Les deux artistes en litige étaient dans la salle, au côté de leur défenseur. La présence de Jingna Zhang, résidente américaine, était nouvelle et devait démontrer qu’elle ne nourrissait aucune condescendance envers la justice luxembourgeoise, comme allait le faire remarquer son défenseur, Vincent Wellens, premier à plaider. Le jugement du 7 décembre 2022 avait estimé que Jingna Zhang n’avait pas établi l’originalité de son œuvre et donc que cette dernière ne pouvait tomber sous la protection de la législation sur les droits d’auteur. Et dès lors, il ne pourrait y avoir contrefaçon. Pour être originale, une œuvre „doit porter la marque de la personnalité, de l’individualité, du goût, de l’intelligence et du savoir-faire de son créateur“, lisait-on dans le jugement.

La barre a été mise plus haut, alors nous sautons plus haut

Vincent Wellens, avocat de Jingna Zhang

A vrai dire, Zhang avait mis en avant „un travail particulier sur le choix des couleurs, l’éclairage, le positionnement, le maquillage et les vêtements du modèle ou encore l’ajout d’un bouquet de fleurs au coloris en contraste avec le reste du portrait“. Le tribunal avait toutefois jugé qu’il s’agissait là d’„affirmations générales, non étayées par des éléments précisés“ et regrettait l’absence d’informations sur des éléments tels que la composition et l’organisation de l’image, son cadrage, l’angle de prise de vue ou encore le choix de la luminosité, parmi d’autres. „La barre a été mise plus haut, alors nous sautons plus haut“, a résumé l’avocat Vincent Wellens, en déposant des plaidoiries écrites qui contiennent onze pages de descriptions sur la manière dont la photographe est intervenue, a mis son empreinte sur la photo. „A différents moments, dans la mise en scène, lors de la prise (éclairage, angle, atmosphère) et dans la postproduction par différentes techniques de développement, l’acte créatif peut intervenir en photographie“, a-t-il expliqué avant d’ajouter:  „Même si l’œuvre est composée d’éléments banals, tant que la composition est originale, il y a protection.“ „Même une photo de portrait, pourtant la plus banale pose qu’il puisse y avoir, peut être originale“, a-t-il souligné par ailleurs.

Questions de style

On pouvait s’attendre à des éclats lors des plaidoiries. Il y aura eu de l’électricité dans l’air, mais pas de foudres pour autant. Les débats étaient certes partis sur les chapeaux de roue. L’avocat de Zhang, Maître Wellens, après avoir dit l’importance de l’arrêt que devra rendre la Cour d’appel pour la photographie en tant qu’art ou activité intellectuelle, avait souligné que Jeff Dieschburg n’en était à vrai dire pas à sa première copie avec le cas présent, puisque deux œuvres de Bekka Björke avaient aussi grandement influencé deux autres tableaux. „Il est d’ailleurs en train d’en faire une de vous“, avait ricané Gaston Vogel.
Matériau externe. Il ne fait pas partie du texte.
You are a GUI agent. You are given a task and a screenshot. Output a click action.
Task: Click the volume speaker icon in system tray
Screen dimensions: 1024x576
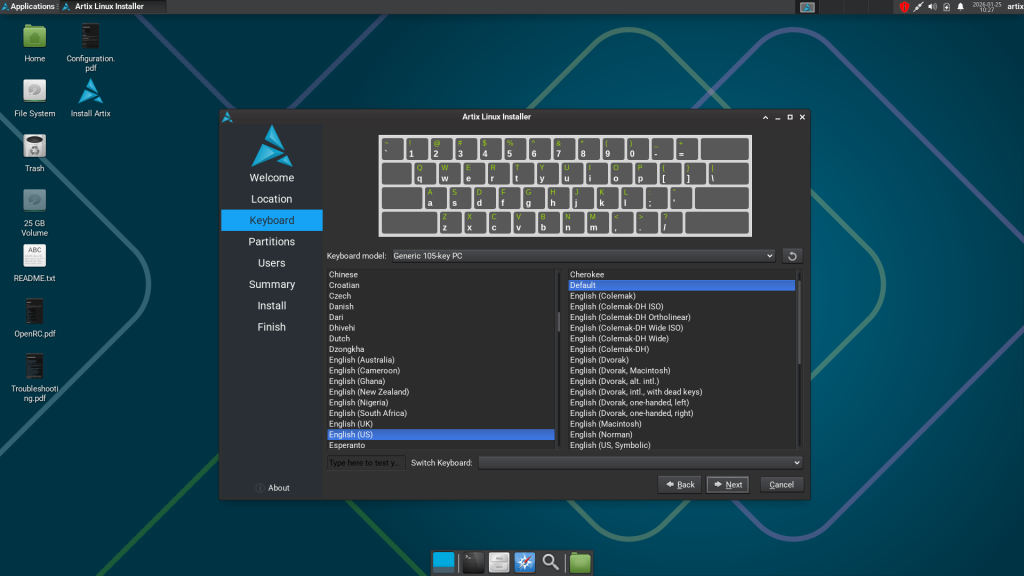[932, 7]
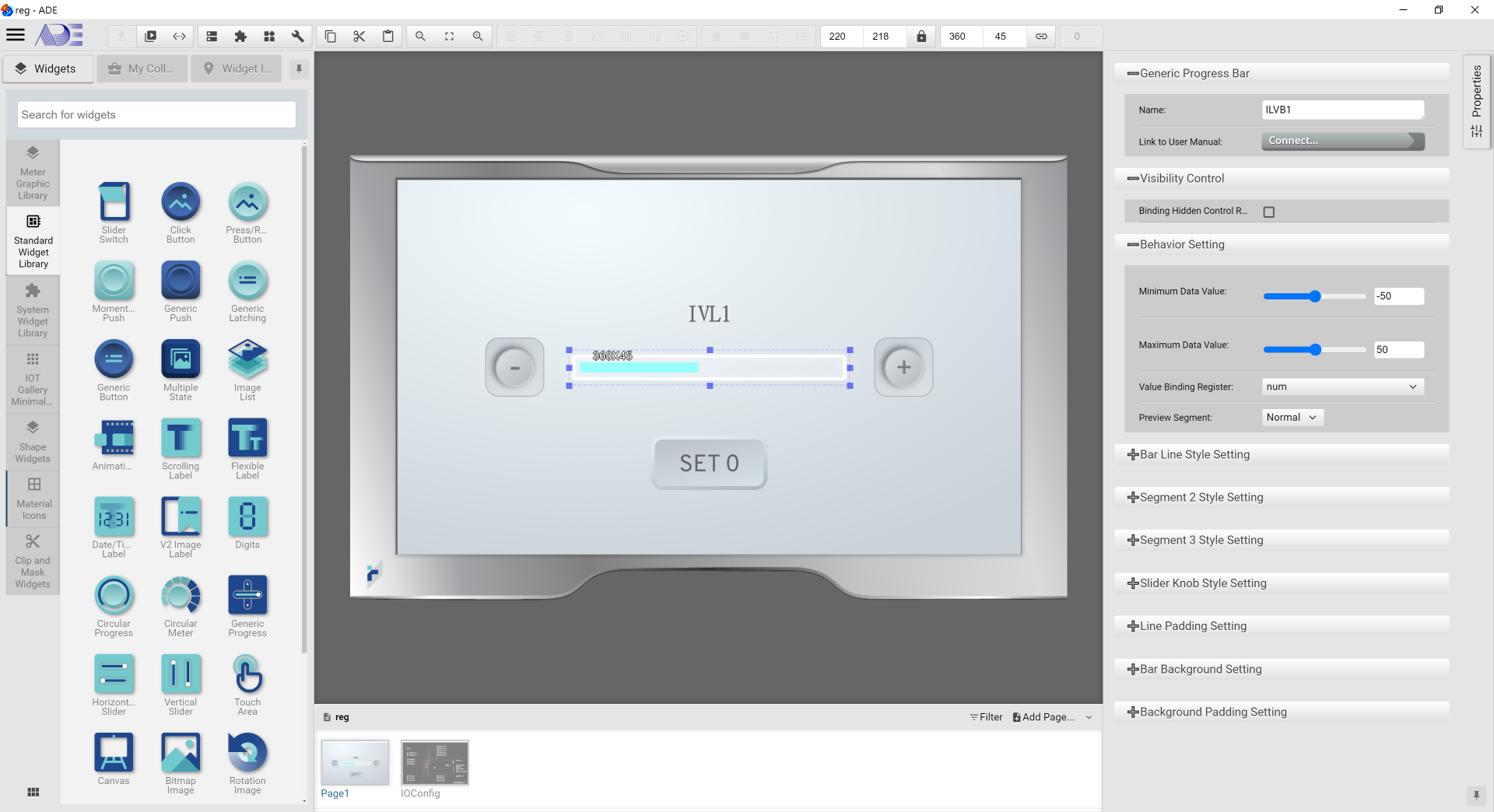Toggle the position lock icon
1494x812 pixels.
921,37
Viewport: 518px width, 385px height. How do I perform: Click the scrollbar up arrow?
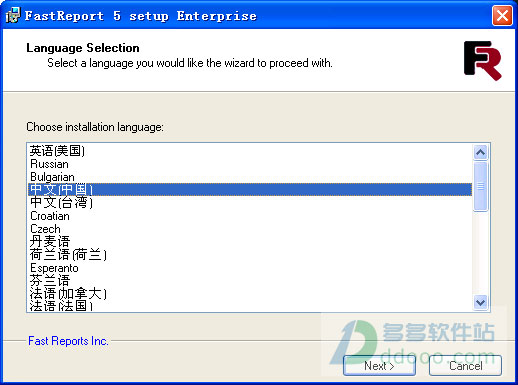tap(480, 152)
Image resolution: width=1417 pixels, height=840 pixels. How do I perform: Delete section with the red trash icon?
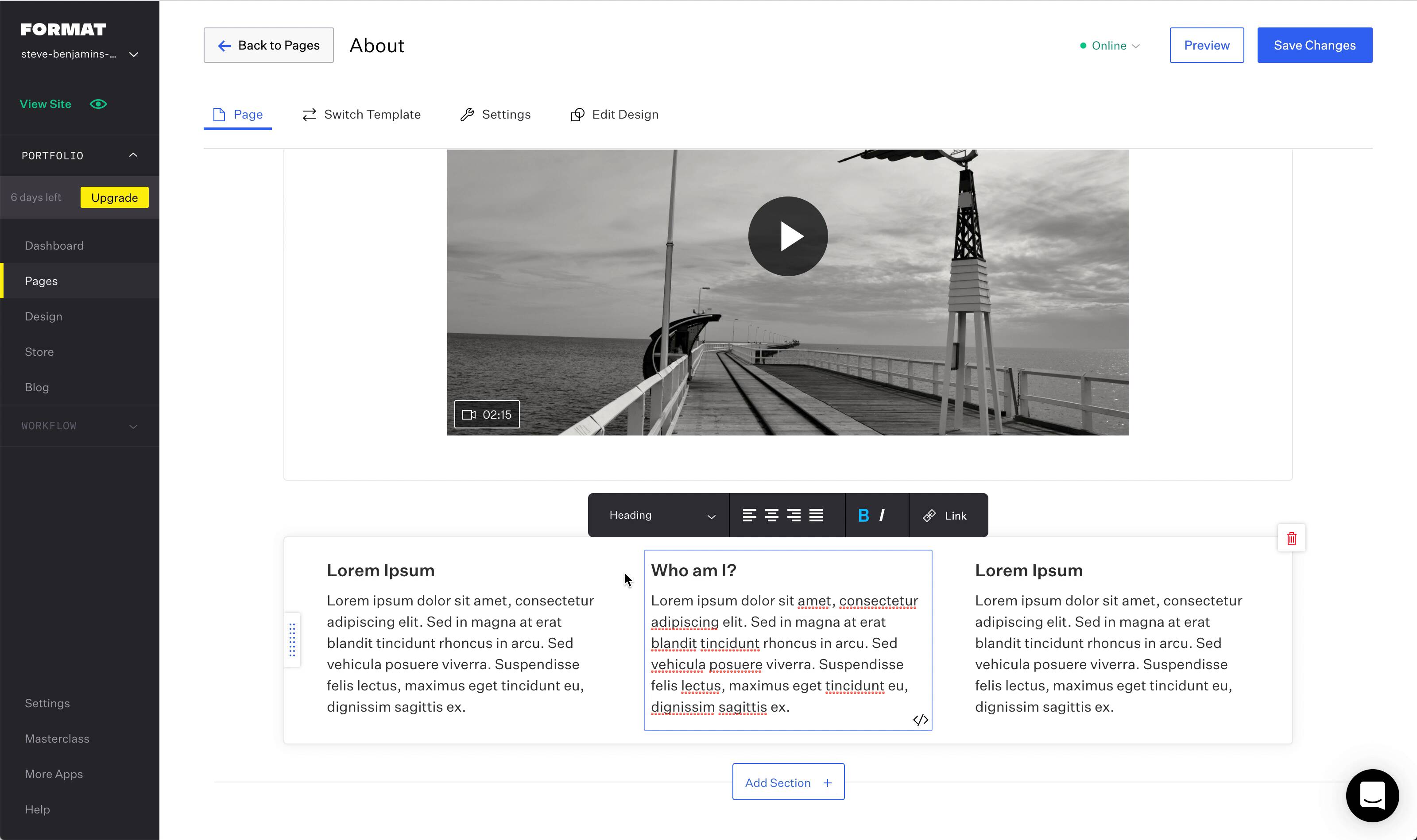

Le jugement en première instance avait réussi à satisfaire l’avocat Vincent Wellens, en reconnaissant la titularité des droits de Jingna Zhang. Personne d’autre ne l’a réclamée, a-t-il fait remarquer. Quatre personnes présentes au shooting ont estimé qu’elle était bien l’auteure. „Eux étaient présents et la défense n’était pas là“, a souligné l’avocat. Et pour cause, en première instance, Jeff Dieschburg avait défendu l’idée que c’était la styliste qui avait le plus grand mérite dans une œuvre qui serait en fait collective. Lors de ses plaidoiries, Maître Vogel a continué à contester la titularité des droits et a remis en cause la véracité des témoignages. Il évoque une „collégialité malsaine“, à l’abri de toute plainte pour faux témoignage qu’il faudrait aller déposer à Singapour.

Le jugement avait aussi satisfait Gaston Vogel qui en a vanté la „haute intellectualité“ devant la Cour d’appel, du fait qu’il a considéré que l’originalité n’était pas établie. Pour la défense, la photographie de Jingna Zhang est banale. „L’œuvre pour autant que l’on puisse utiliser ce mot pompeux, était une image commerciale“, plaide Gaston Vogel. Zhang ne pourrait revendiquer le moindre impact, a-t-il dit, avant de citer une interview en anglais, dans laquelle elle parle de son manque de liberté dans de pareils exercices. Elle aurait simplement été appelée à la fin des préparations pour prendre quelques photos.

Gaston Vogel a aussi mis en avant les attaques dont Jeff Dieschburg avait été la cible, le jugement étant contesté par „des demeurés de la presse et des rebuts des réseaux sociaux“ – en amont des plaidoiries, l’avocat Gaston Vogel avait d’ailleurs refusé au Luxemburger Wort une déclaration de son client parce que la presse ne serait pas „en capacité de traiter objectivement du sujet“. Vincent Wellens aura rétorqué que sa cliente avait subi, elle aussi, son lot d’attaques, suggérant qu’elles étaient notamment venues du camp adverse.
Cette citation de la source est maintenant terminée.